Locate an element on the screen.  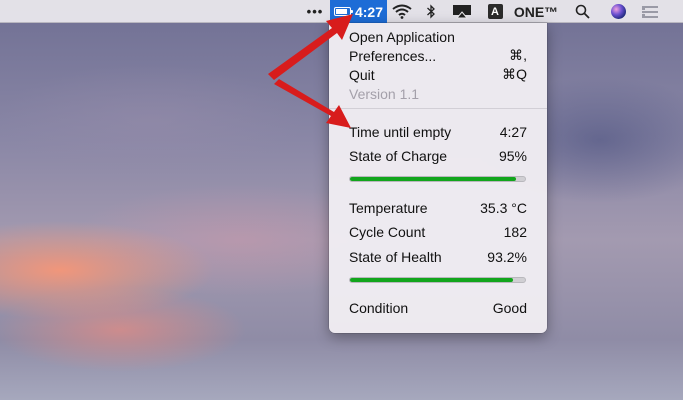
state-of-charge-label: State of Charge is located at coordinates (398, 156).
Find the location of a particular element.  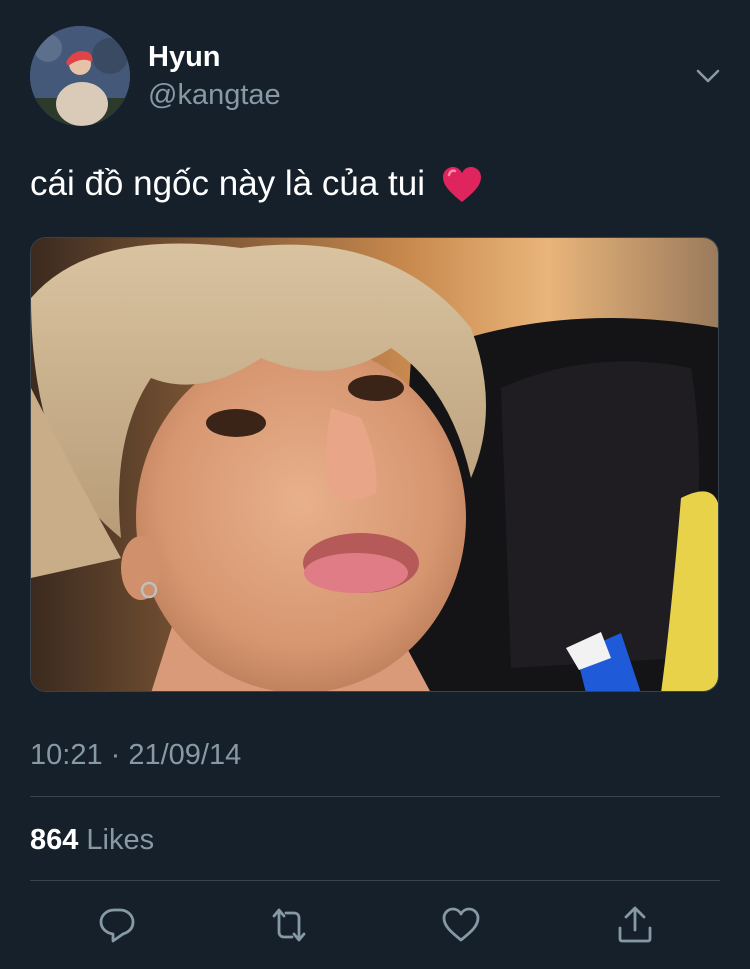

tweet-text-body: cái đồ ngốc này là của tui is located at coordinates (228, 184).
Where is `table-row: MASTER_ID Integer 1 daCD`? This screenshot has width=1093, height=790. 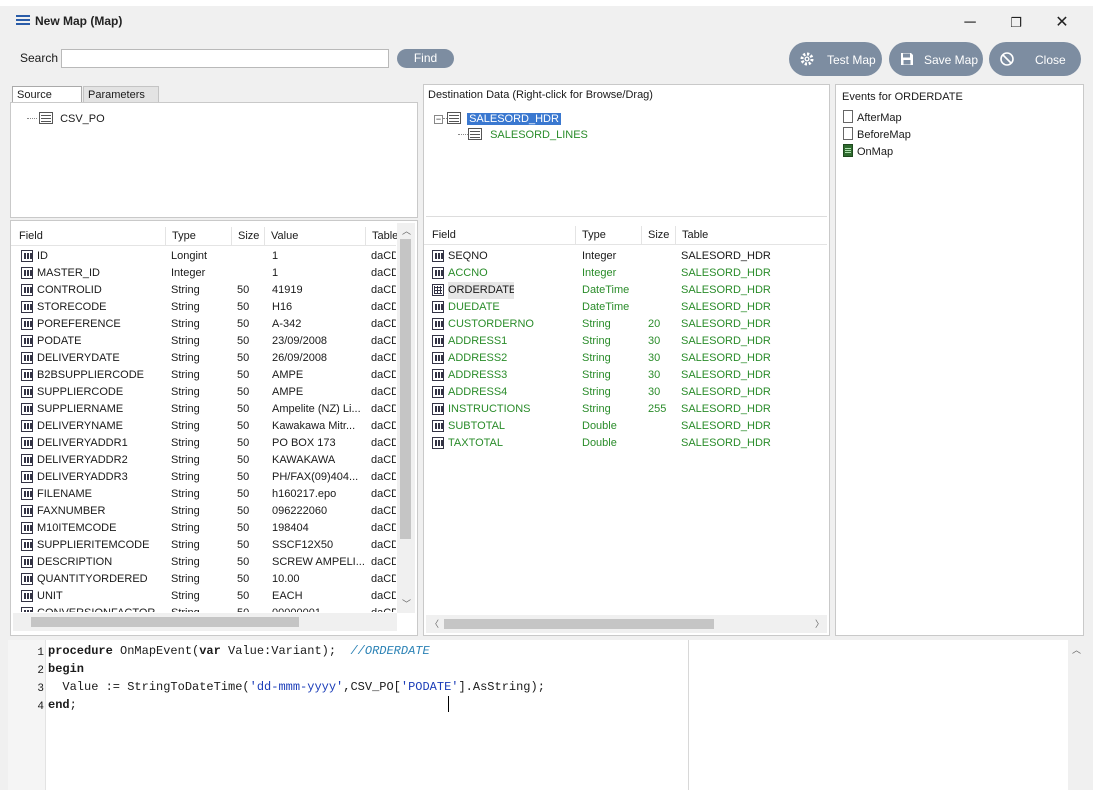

═══

- Task description -
Rewrite all of the records above with every "element" changed to "item" and nothing else altered, leaving out the pictures.

- Result of this task -
Locate an item on the screen.  
state-of-charge-label: State of Charge is located at coordinates (398, 156).
Find the location of a particular item.  

tweet-text-body: cái đồ ngốc này là của tui is located at coordinates (228, 184).
Where is `table-row: MASTER_ID Integer 1 daCD`? This screenshot has width=1093, height=790. 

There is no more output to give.